-- DATA EXCERPTS follows --
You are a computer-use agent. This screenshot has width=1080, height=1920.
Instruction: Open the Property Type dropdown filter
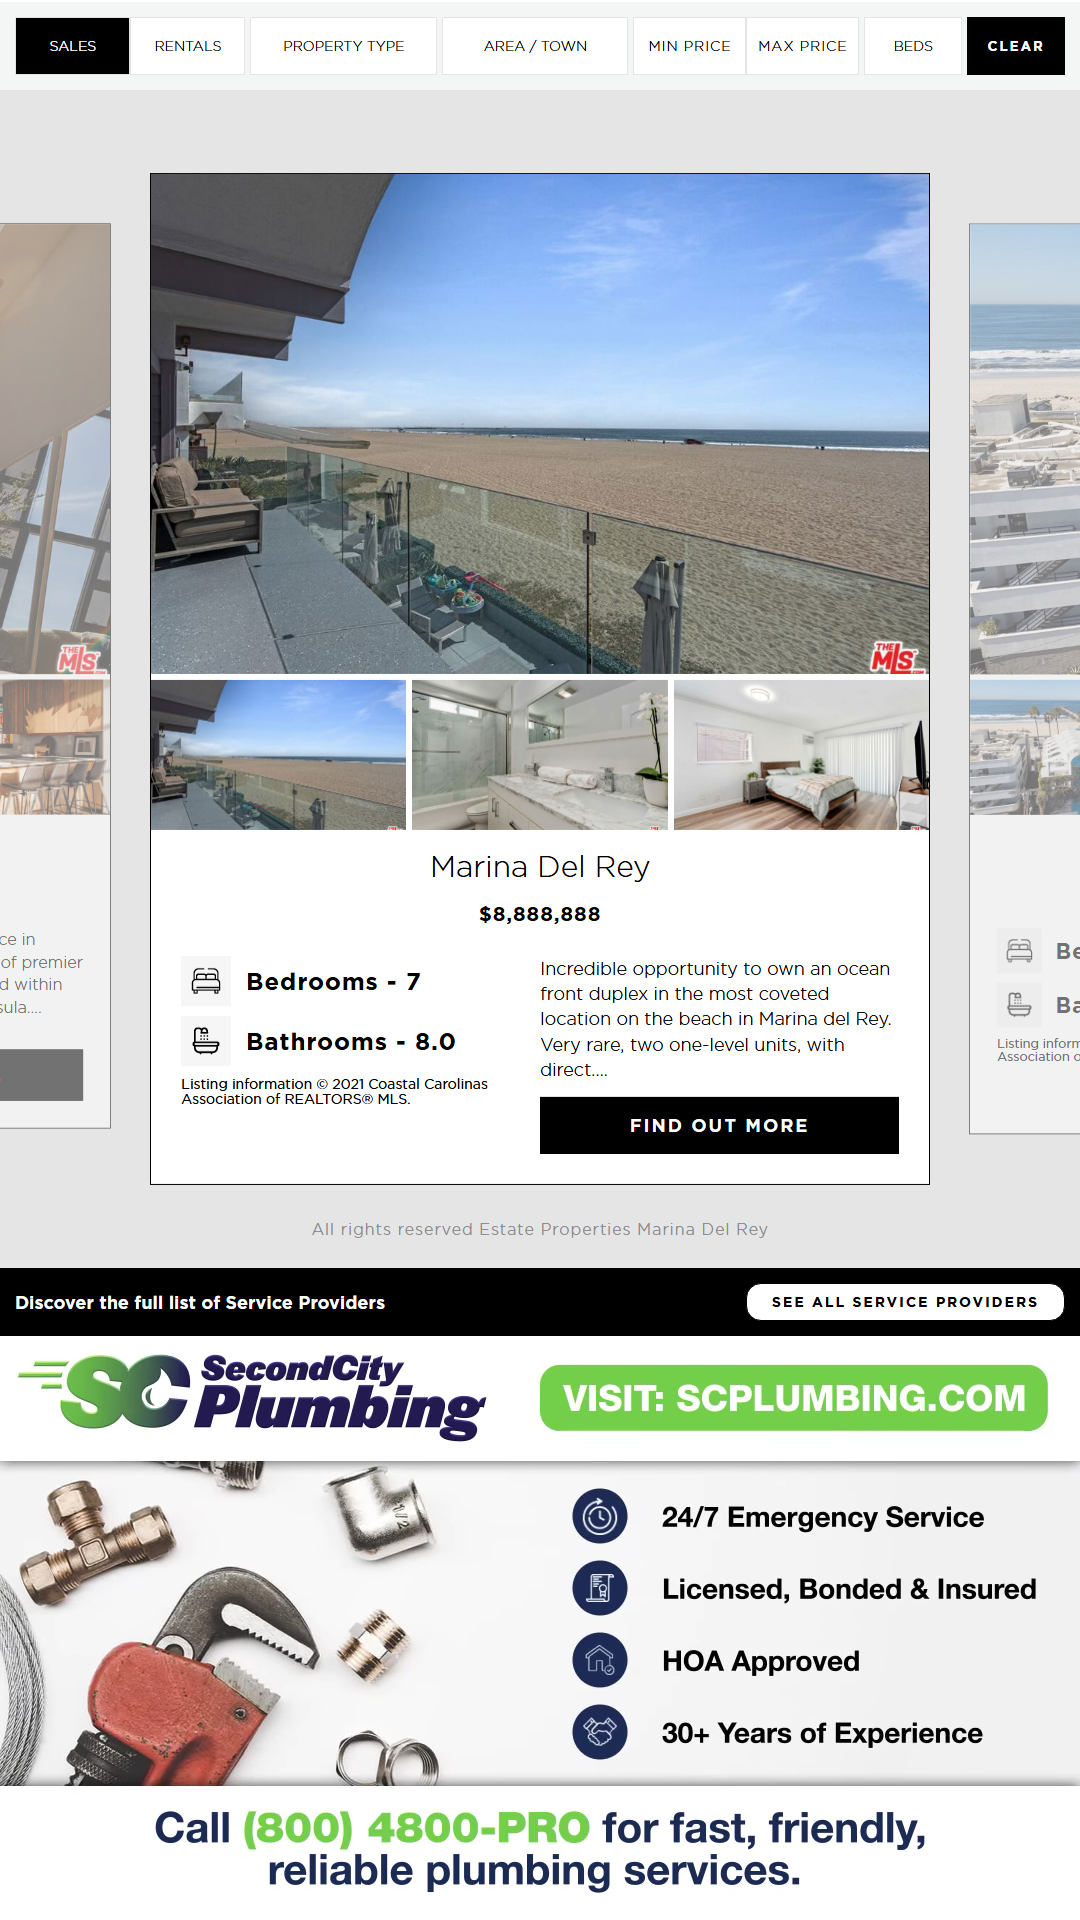pos(343,46)
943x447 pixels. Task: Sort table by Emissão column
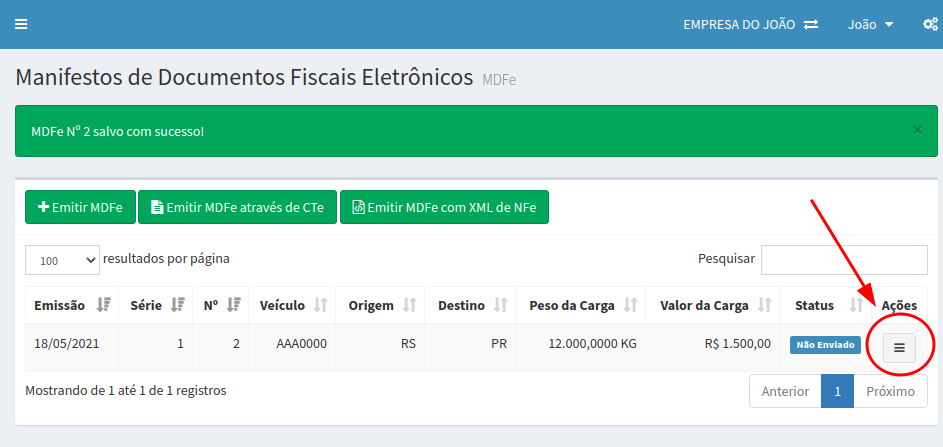pos(72,305)
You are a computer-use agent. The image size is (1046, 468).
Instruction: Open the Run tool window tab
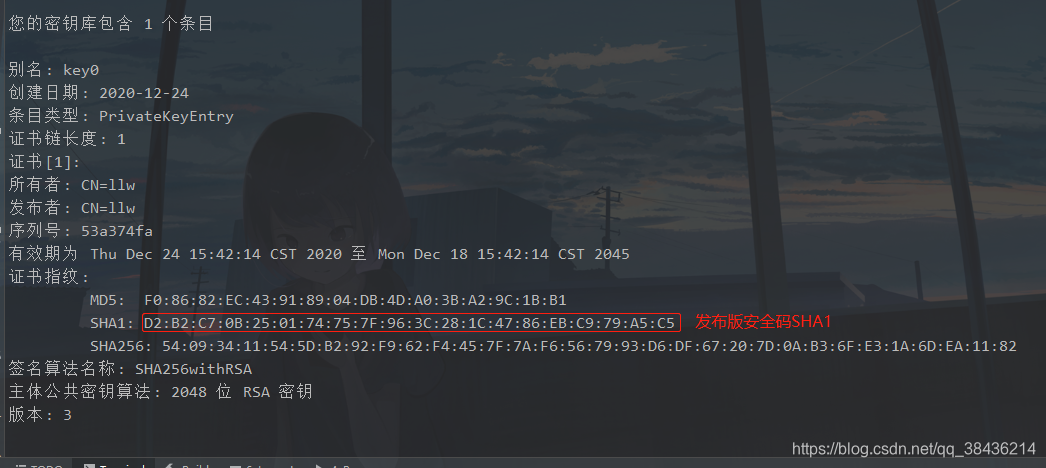point(334,466)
-- DATA EXCERPTS concluded --
WORK ITEM:
Each line above should be returned exactly as written, apart from any pictures.

REPLY:
You are a computer-use agent. This screenshot has width=1080, height=1920.
Instruction: Open the Property Type dropdown filter
pos(343,46)
943x447 pixels. Task: Sort table by Emissão column
pos(72,305)
You are a computer-use agent. The image size is (1046, 468).
Instruction: Open the Run tool window tab
point(334,466)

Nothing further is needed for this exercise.